Catechesi Tradendae: On Catechesis in Our Time (Part 2)

In our last post, we looked at the first section of Pope St. John Paul II’s post-synodal apostolic exhortation Catechesi Tradendae, On Catechesis in Our Time. Today we are continuing our closer look at this important exhortation from the Holy Father.

The third section of the exhortation is entitled “Catechesis in the Church’s Pastoral and Missionary Activity,” and focuses a great deal on catechesis within the context of evangelization. As the readers of this blog will likely recall, St. John Paul II was a great proponent of the Church going into the world in the context of a New Evangelization — and he saw catechesis as a critical part of this. “Catechesis cannot be dissociated from the Church’s pastoral and missionary activity as a whole,” he wrote (18).

There follows a marvelous basic definition of catechesis: “All in all, it can be taken here that catechesis is an education of children, young people and adults in the faith, which includes especially the teaching of Christian doctrine imparted, generally speaking, in an organic and systematic way, with a view to initiating the hearers into the fullness of Christian life. Accordingly, while not being formally identified with them, catechesis is built on a certain number of elements of the Church’s pastoral mission that have a catechetical aspect, that prepare for catechesis, or that spring from it. These elements are: the initial proclamation of the Gospel or missionary preaching through the kerygma to arouse faith, apologetics or examination of the reasons for belief, experience of Christian living, celebration of the sacraments, integration into the ecclesial community, and apostolic and missionary witness” (18)

priest speaking to hyde park

Catechesis is not purely an end in itself. It is not an intellectual exercise, a memorization challenge. “The specific aim of catechesis is to develop, with God’s help, an as yet initial faith, and to advance in fullness and to nourish day by day the Christian life of the faithful, young and old.” (20) Nourishing the Christian life, growing in relationship with Jesus Christ — this is the aim of catechesis. We are all called to know and love God, and to serve him, and you truly come to love someone the more you get to know Him.

The Holy Father goes on to make the point that catechesis, while not being a purely intellectual endeavor, also is not to be solely based on “life experience.” He says that no opposition is “to be set up between a catechesis taking life as its point of departure and a traditional doctrinal and systematic catechesis.” (22) He continues, “Authentic catechesis is always an orderly and systematic initiation into the revelation that God has given of Himself to humanity in Christ Jesus, a revelation stored in the depths of the Church’s memory and in Sacred Scripture, and constantly communicated from one generation to the next by a living, active traditio.” (22)

In the Catholic Church, all ecclesial life centers around the Sacraments.
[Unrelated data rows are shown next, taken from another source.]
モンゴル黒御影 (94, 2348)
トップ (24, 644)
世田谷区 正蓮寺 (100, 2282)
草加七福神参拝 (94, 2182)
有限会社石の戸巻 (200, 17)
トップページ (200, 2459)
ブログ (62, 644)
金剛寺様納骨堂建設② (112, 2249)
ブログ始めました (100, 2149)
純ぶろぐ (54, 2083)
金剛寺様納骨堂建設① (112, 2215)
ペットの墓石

This absolutely goes for catechesis, and this does not escape the notice of the pope writing in Catechesi Tradendae: “Catechesis is intrinsically linked with the whole of liturgical and sacramental activity, for it is in the sacraments, especially in the Eucharist, that Christ Jesus works in fullness for the transformation of human beings.” (23) Through catechesis we nourish the Christian life, the life which subsists in the Sacraments.